There is one other thing I should point out.  Too often, in my opinion, people or organizations, take credit for some invention which is built on the work of others.  This is the especially the case (again in my opinion) with things like software patents, but that is a discussion for another day.  The information I am providing here is based (very) largely on the work of others.  As I will describe later, I started out with a description and script for installing bodhi on Samsung ARM Chromebook, and used information from other OS installation descriptions to solve issues as I encountered them.  I believe the installation descriptions I worked with were probably originally based on reference documentation, much of which comes from Google. Although what I am providing is partially a product of my own perseverance and frustration, there is very little invention here. I will try to link to information sources I used in coming up with an installation solution for my Chromebook.

Please also note that there have been changes in the Samsung ARM Chromebook that may mean what I did may not work for you, or work without some changes.  As will be pointed out later, the original installation instructions I followed did not work for me.  The existing ChromeOS installation was not set up as the script I initially used expected.  I suspect that this was due solely to a newer version of ChromeOS, but perhaps there have been hardware changes as well.
Finally, please note following these steps permanently deletes all local data and configurations of your Chrome OS, restoring it to a pristine factory state.

As with any case where you install a new OS on a machine, bypassing what the manufacturer provided, I take no responsibility for the results.  If you are not willing to take the chance of something going horribly wrong, don't take the chance. I am not aware of people bricking their device using similar steps, but there are no guarantees.
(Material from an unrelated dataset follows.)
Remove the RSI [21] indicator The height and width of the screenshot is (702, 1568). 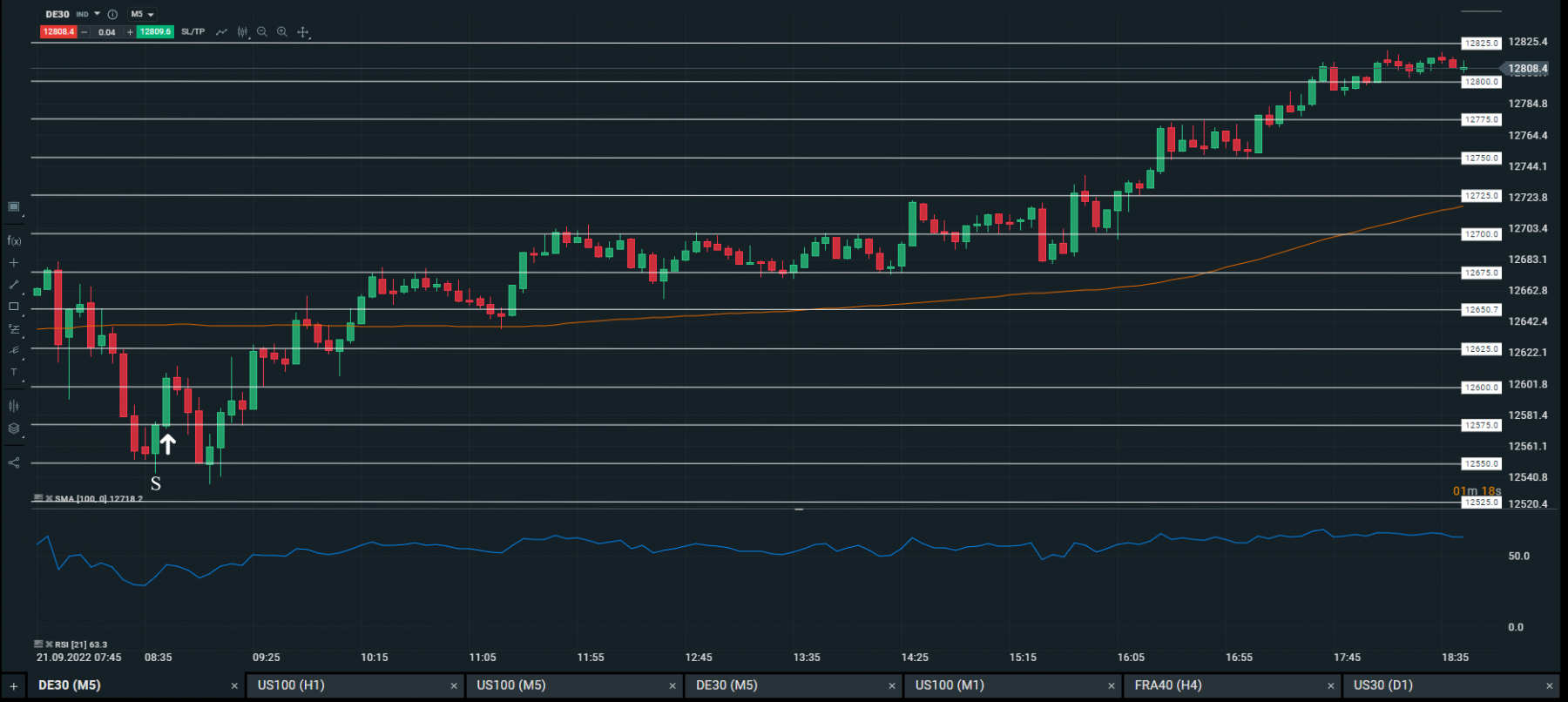pyautogui.click(x=50, y=645)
Unless the unbelievable happens, even if things do go horribly wrong, you should be able to recover your machine to the factory defaults following the recovery instructions here. As always, caveat emptor.
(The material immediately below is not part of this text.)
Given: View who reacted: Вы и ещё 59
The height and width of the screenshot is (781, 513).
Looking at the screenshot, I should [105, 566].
The Original Installation Instructions

The main installation source I used for my work to get Bodhi installed on my Samsung Chromebook was this post by Jeff Hoogland, who is Bodhi's lead developer.  Needless to say, without his earlier work I would not have even had a place to start with installing Bodhi on my Chromebook.

I followed the instructions in Jeff's post and got most of the way through the steps.  In fact, if you have a Samsung Chromebook, it is possible his steps and script will work for you.  What I encountered was that after executing the script according to instructions, upon reboot, it booted back into ChromeOS.  As you can see in this forum topic, I was not the only (or first) person to encounter this. I later discovered that the cause was that where previously the ChromeOS had a copy of the kernel installed under /boot, that is no longer the case.  If you wish to see if Jeff's script will work for you, you could go to the end of step #2 in his instructions and then execute the command:

ls /boot

If it does not find the boot directory this means his script will not work for you (unless he has updated since the time I tried it).  If you do find /boot then you hopefully can successfully use his script. My version of the script (based on his) checks for this and hopefully handles either case, but I have not been able to test the case where there was an existing kernel to use, since that was not the case on my Chromebook. The modifications I made to Jeff's script were based on the information I got from debian installation instructions I found here. I am grateful to the author, as I was stuck until I found the description of repackaging the running kernel.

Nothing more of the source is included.